Each record that follows must be reproduced exactly.

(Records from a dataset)
***

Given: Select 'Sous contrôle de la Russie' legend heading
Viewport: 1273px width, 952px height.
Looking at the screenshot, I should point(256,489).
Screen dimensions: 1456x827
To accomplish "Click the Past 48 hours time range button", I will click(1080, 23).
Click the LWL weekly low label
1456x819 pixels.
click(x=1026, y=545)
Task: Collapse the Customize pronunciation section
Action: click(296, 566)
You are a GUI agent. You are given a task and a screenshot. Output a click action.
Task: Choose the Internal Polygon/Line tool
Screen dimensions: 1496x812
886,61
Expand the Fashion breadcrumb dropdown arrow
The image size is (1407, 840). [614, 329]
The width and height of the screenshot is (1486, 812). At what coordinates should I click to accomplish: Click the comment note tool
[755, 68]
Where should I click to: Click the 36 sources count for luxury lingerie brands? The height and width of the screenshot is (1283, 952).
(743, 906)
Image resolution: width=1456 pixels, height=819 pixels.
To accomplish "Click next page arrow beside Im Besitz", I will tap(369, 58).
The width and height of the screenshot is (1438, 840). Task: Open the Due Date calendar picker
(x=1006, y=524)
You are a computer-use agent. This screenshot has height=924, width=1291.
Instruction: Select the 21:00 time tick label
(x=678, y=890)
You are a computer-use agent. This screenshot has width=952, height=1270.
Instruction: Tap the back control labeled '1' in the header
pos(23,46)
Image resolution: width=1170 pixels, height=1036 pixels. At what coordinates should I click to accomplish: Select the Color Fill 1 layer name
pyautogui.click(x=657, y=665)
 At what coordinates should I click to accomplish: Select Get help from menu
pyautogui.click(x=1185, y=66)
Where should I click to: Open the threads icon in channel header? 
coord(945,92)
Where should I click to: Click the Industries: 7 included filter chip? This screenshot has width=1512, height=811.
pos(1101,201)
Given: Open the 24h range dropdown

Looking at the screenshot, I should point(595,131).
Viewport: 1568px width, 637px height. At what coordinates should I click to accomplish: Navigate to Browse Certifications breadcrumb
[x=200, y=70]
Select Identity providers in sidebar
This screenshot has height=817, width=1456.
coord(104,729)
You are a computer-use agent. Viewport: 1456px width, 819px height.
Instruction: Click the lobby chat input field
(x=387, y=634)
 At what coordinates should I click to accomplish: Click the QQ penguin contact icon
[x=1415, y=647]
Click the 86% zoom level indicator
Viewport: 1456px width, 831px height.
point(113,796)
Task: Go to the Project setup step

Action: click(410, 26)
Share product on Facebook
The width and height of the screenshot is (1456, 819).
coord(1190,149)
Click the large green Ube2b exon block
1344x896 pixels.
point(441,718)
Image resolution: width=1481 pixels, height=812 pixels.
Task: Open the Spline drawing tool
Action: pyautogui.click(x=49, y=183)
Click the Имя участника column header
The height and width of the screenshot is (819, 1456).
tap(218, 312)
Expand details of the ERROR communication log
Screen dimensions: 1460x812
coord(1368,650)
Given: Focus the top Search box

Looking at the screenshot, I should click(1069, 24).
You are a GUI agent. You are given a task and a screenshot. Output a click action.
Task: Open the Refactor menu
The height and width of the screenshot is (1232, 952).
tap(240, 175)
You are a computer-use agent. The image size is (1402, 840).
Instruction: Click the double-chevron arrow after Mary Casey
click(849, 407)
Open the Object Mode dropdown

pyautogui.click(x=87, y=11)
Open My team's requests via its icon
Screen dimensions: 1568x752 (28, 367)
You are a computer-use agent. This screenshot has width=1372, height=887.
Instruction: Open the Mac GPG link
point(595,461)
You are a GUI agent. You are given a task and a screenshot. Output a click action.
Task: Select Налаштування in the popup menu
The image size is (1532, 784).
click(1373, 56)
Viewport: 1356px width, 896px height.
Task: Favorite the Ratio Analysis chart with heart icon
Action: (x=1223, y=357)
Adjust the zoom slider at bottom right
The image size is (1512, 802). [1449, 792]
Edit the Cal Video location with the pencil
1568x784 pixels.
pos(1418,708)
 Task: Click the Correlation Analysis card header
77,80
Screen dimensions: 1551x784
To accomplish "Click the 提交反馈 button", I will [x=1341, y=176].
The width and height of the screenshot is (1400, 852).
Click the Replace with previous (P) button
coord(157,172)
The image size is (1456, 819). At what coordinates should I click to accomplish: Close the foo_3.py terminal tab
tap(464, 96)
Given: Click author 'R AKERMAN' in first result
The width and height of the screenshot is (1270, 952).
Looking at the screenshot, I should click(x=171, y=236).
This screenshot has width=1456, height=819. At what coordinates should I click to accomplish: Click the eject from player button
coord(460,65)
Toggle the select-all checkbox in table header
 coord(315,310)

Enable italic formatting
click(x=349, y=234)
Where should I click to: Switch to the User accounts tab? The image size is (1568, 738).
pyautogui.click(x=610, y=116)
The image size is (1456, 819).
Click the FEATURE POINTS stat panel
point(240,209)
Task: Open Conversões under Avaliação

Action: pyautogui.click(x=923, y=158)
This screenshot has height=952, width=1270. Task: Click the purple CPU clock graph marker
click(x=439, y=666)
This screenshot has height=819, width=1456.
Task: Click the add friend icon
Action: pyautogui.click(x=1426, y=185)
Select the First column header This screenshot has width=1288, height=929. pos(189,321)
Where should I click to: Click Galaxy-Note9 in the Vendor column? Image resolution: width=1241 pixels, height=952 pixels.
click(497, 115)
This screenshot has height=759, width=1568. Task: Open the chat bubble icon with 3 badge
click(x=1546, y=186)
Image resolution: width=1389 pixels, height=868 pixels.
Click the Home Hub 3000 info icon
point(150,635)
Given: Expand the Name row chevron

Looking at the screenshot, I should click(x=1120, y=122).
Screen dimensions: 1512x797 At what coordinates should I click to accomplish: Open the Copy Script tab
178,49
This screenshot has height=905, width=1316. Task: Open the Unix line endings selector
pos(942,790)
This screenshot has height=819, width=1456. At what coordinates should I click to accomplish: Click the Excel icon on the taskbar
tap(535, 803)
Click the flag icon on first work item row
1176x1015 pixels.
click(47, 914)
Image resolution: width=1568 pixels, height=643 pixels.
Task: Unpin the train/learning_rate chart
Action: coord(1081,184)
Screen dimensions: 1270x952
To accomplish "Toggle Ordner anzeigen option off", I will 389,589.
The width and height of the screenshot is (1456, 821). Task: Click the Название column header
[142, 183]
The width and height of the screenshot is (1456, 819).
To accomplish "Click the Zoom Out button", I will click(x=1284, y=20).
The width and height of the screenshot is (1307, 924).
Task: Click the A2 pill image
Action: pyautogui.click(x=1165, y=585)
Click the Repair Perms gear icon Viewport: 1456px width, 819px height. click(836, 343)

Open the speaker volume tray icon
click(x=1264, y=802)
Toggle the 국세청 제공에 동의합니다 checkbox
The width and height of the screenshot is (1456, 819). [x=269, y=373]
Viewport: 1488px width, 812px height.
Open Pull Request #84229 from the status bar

***

• [Written response]:
Given: Select 'Sous contrôle de la Russie' legend heading
Viewport: 1273px width, 952px height.
Looking at the screenshot, I should point(256,489).
Screen dimensions: 1456x827
To accomplish "Click the Past 48 hours time range button", I will click(1080, 23).
Click the LWL weekly low label
1456x819 pixels.
click(x=1026, y=545)
Task: Collapse the Customize pronunciation section
Action: click(296, 566)
You are a GUI agent. You are given a task and a screenshot. Output a click action.
Task: Choose the Internal Polygon/Line tool
Screen dimensions: 1496x812
886,61
Expand the Fashion breadcrumb dropdown arrow
The image size is (1407, 840). [614, 329]
The width and height of the screenshot is (1486, 812). At what coordinates should I click to accomplish: Click the comment note tool
[755, 68]
Where should I click to: Click the 36 sources count for luxury lingerie brands? The height and width of the screenshot is (1283, 952).
(743, 906)
Image resolution: width=1456 pixels, height=819 pixels.
To accomplish "Click next page arrow beside Im Besitz", I will tap(369, 58).
The width and height of the screenshot is (1438, 840). Task: Open the Due Date calendar picker
(x=1006, y=524)
You are a computer-use agent. This screenshot has height=924, width=1291.
Instruction: Select the 21:00 time tick label
(x=678, y=890)
You are a computer-use agent. This screenshot has width=952, height=1270.
Instruction: Tap the back control labeled '1' in the header
pos(23,46)
Image resolution: width=1170 pixels, height=1036 pixels. At what coordinates should I click to accomplish: Select the Color Fill 1 layer name
pyautogui.click(x=657, y=665)
 At what coordinates should I click to accomplish: Select Get help from menu
pyautogui.click(x=1185, y=66)
Where should I click to: Open the threads icon in channel header? 
coord(945,92)
Where should I click to: Click the Industries: 7 included filter chip? This screenshot has width=1512, height=811.
pos(1101,201)
Given: Open the 24h range dropdown

Looking at the screenshot, I should point(595,131).
Viewport: 1568px width, 637px height. At what coordinates should I click to accomplish: Navigate to Browse Certifications breadcrumb
[x=200, y=70]
Select Identity providers in sidebar
This screenshot has height=817, width=1456.
coord(104,729)
You are a computer-use agent. Viewport: 1456px width, 819px height.
Instruction: Click the lobby chat input field
(x=387, y=634)
 At what coordinates should I click to accomplish: Click the QQ penguin contact icon
[x=1415, y=647]
Click the 86% zoom level indicator
Viewport: 1456px width, 831px height.
point(113,796)
Task: Go to the Project setup step

Action: click(410, 26)
Share product on Facebook
The width and height of the screenshot is (1456, 819).
coord(1190,149)
Click the large green Ube2b exon block
1344x896 pixels.
point(441,718)
Image resolution: width=1481 pixels, height=812 pixels.
Task: Open the Spline drawing tool
Action: pyautogui.click(x=49, y=183)
Click the Имя участника column header
The height and width of the screenshot is (819, 1456).
tap(218, 312)
Expand details of the ERROR communication log
Screen dimensions: 1460x812
coord(1368,650)
Given: Focus the top Search box

Looking at the screenshot, I should click(1069, 24).
You are a GUI agent. You are given a task and a screenshot. Output a click action.
Task: Open the Refactor menu
The height and width of the screenshot is (1232, 952).
tap(240, 175)
You are a computer-use agent. The image size is (1402, 840).
Instruction: Click the double-chevron arrow after Mary Casey
click(849, 407)
Open the Object Mode dropdown

pyautogui.click(x=87, y=11)
Open My team's requests via its icon
Screen dimensions: 1568x752 (28, 367)
You are a computer-use agent. This screenshot has width=1372, height=887.
Instruction: Open the Mac GPG link
point(595,461)
You are a GUI agent. You are given a task and a screenshot. Output a click action.
Task: Select Налаштування in the popup menu
The image size is (1532, 784).
click(1373, 56)
Viewport: 1356px width, 896px height.
Task: Favorite the Ratio Analysis chart with heart icon
Action: (x=1223, y=357)
Adjust the zoom slider at bottom right
The image size is (1512, 802). [1449, 792]
Edit the Cal Video location with the pencil
1568x784 pixels.
pos(1418,708)
 Task: Click the Correlation Analysis card header
77,80
Screen dimensions: 1551x784
To accomplish "Click the 提交反馈 button", I will [x=1341, y=176].
The width and height of the screenshot is (1400, 852).
Click the Replace with previous (P) button
coord(157,172)
The image size is (1456, 819). At what coordinates should I click to accomplish: Close the foo_3.py terminal tab
tap(464, 96)
Given: Click author 'R AKERMAN' in first result
The width and height of the screenshot is (1270, 952).
Looking at the screenshot, I should click(x=171, y=236).
This screenshot has width=1456, height=819. At what coordinates should I click to accomplish: Click the eject from player button
coord(460,65)
Toggle the select-all checkbox in table header
 coord(315,310)

Enable italic formatting
click(x=349, y=234)
Where should I click to: Switch to the User accounts tab? The image size is (1568, 738).
pyautogui.click(x=610, y=116)
The image size is (1456, 819).
Click the FEATURE POINTS stat panel
point(240,209)
Task: Open Conversões under Avaliação

Action: pyautogui.click(x=923, y=158)
This screenshot has height=952, width=1270. Task: Click the purple CPU clock graph marker
click(x=439, y=666)
This screenshot has height=819, width=1456.
Task: Click the add friend icon
Action: pyautogui.click(x=1426, y=185)
Select the First column header This screenshot has width=1288, height=929. pos(189,321)
Where should I click to: Click Galaxy-Note9 in the Vendor column? Image resolution: width=1241 pixels, height=952 pixels.
click(497, 115)
This screenshot has height=759, width=1568. Task: Open the chat bubble icon with 3 badge
click(x=1546, y=186)
Image resolution: width=1389 pixels, height=868 pixels.
Click the Home Hub 3000 info icon
point(150,635)
Given: Expand the Name row chevron

Looking at the screenshot, I should click(x=1120, y=122).
Screen dimensions: 1512x797 At what coordinates should I click to accomplish: Open the Copy Script tab
178,49
This screenshot has height=905, width=1316. Task: Open the Unix line endings selector
pos(942,790)
This screenshot has height=819, width=1456. At what coordinates should I click to accomplish: Click the Excel icon on the taskbar
tap(535, 803)
Click the flag icon on first work item row
1176x1015 pixels.
click(47, 914)
Image resolution: width=1568 pixels, height=643 pixels.
Task: Unpin the train/learning_rate chart
Action: coord(1081,184)
Screen dimensions: 1270x952
To accomplish "Toggle Ordner anzeigen option off", I will 389,589.
The width and height of the screenshot is (1456, 821). Task: Click the Название column header
[142, 183]
The width and height of the screenshot is (1456, 819).
To accomplish "Click the Zoom Out button", I will click(x=1284, y=20).
The width and height of the screenshot is (1307, 924).
Task: Click the A2 pill image
Action: pyautogui.click(x=1165, y=585)
Click the Repair Perms gear icon Viewport: 1456px width, 819px height. click(836, 343)

Open the speaker volume tray icon
click(x=1264, y=802)
Toggle the 국세청 제공에 동의합니다 checkbox
The width and height of the screenshot is (1456, 819). [x=269, y=373]
Viewport: 1488px width, 812px height.
Open Pull Request #84229 from the status bar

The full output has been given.